Hoje existem mais de 20 produtos registrados na Anvisa, com autorização para que sejam armazenados e distribuídos nas drogarias brasileiras. Como não há autorização para cultivo os custos são elevados – ou porque empresas importam o produto para registrar e vender nas drogarias, ou porque importam insumos farmacêuticos para depois finalizar o produto em solo brasileiro, o que também não contribui com o efetivo barateamento do custo final.
E mais: embora existam essas leis já promulgadas que mencionei, a eficácia delas depende em grande parte de medidas adotadas pelo Poder Executivo, em especial das secretarias de Saúde. Na maioria dos casos, vemos leis promulgadas que facilitam o acesso, mas este continua sendo restrito por inércia dos governos na sua implementação. O caminho é de barro.
O Congresso precisa fazer sua parte, e o governo do presidente Luiz Inácio Lula da Silva também. Essa é uma agenda que necessariamente requer o envolvimento dos Ministérios da Saúde, da Justiça, da Economia, do Meio Ambiente e da Agricultura. Em algumas dessas pastas sabemos que há pessoas – de ministros e ministras ao corpo técnico – com conhecimento e abertura suficientes para acessar dados, discussões e avanços científicos, e experiências internacionais bem-sucedidas, inclusive em países vizinhos. E é preciso envolver os setores do agronegócio, da indústria, da construção civil, dos cosméticos e da alimentação.
É possível haver mais convergência do que se supõe. E rapidamente.

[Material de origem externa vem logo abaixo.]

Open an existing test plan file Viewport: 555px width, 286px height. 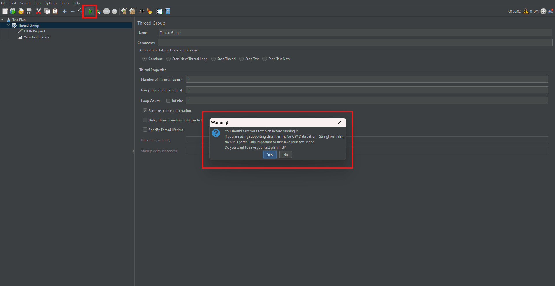pos(21,11)
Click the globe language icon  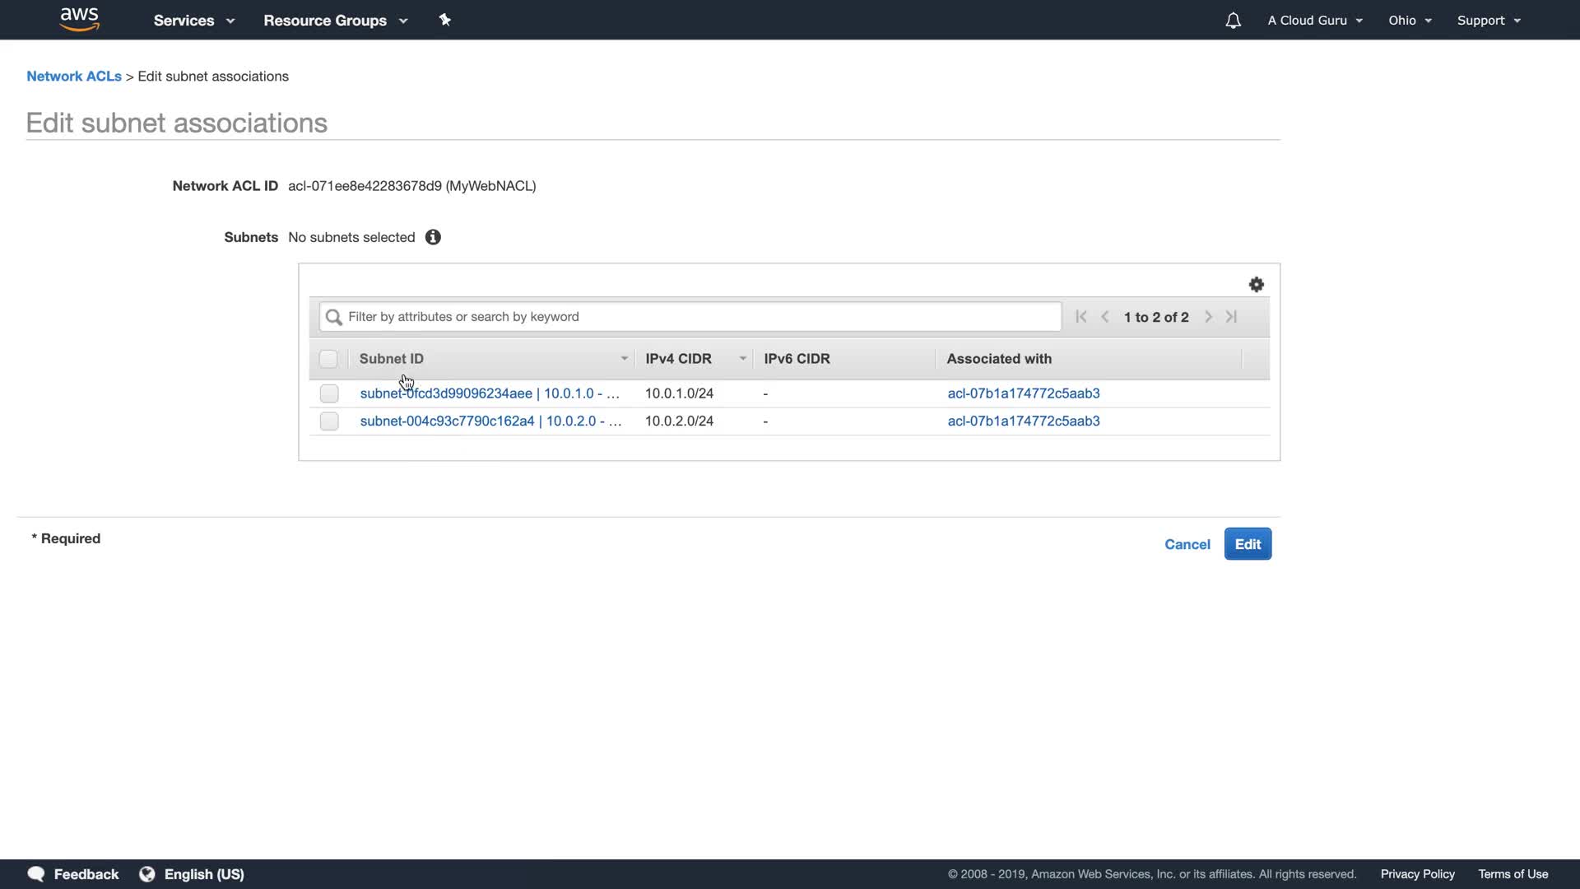pos(147,874)
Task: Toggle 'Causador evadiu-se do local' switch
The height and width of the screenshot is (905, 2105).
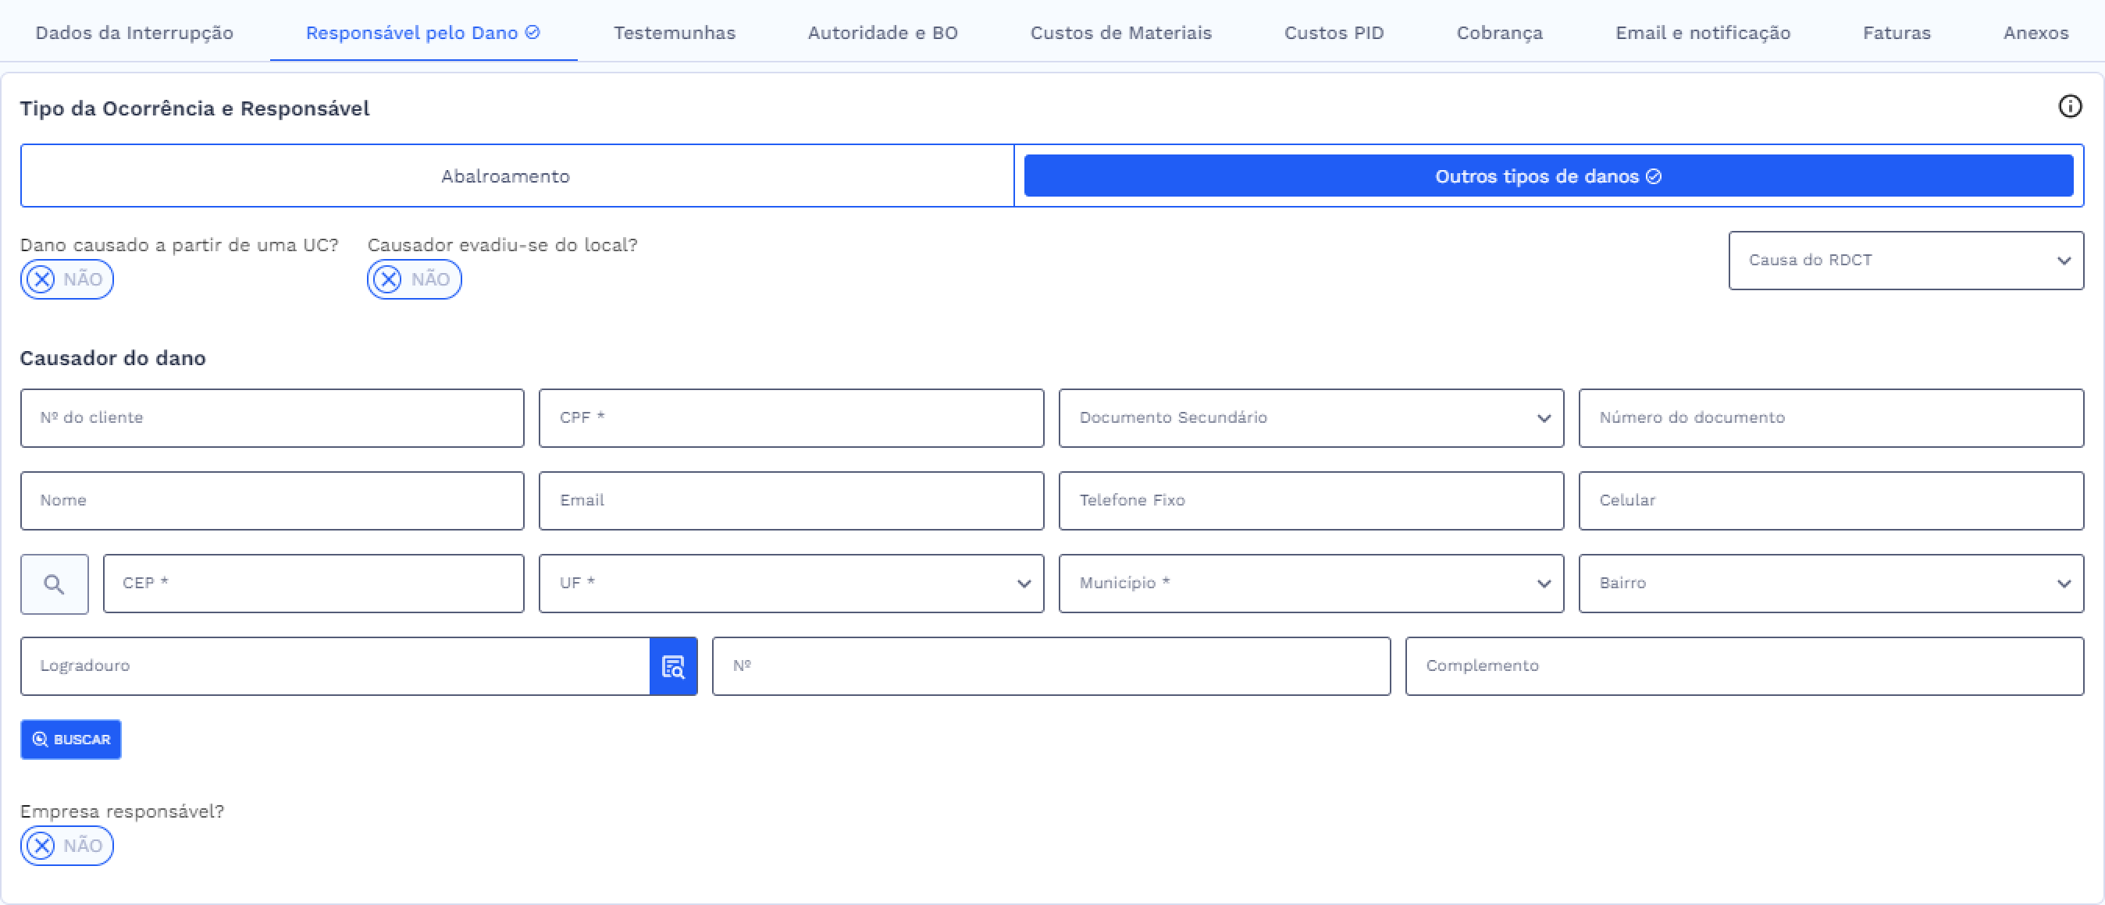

João Gabriel de Souza de Carvalho é sócio do escritório Souza de Carvalho Sociedade de Advogados, cursa pós-graduação em Direito Regulatório na Universidade do Estado do Rio de Janeiro, auxilia pacientes no acesso ao tratamento à base de cannabis e assessora empresas e associações em práticas de compliance, operações e estratégias voltadas ao mercado da cannabis.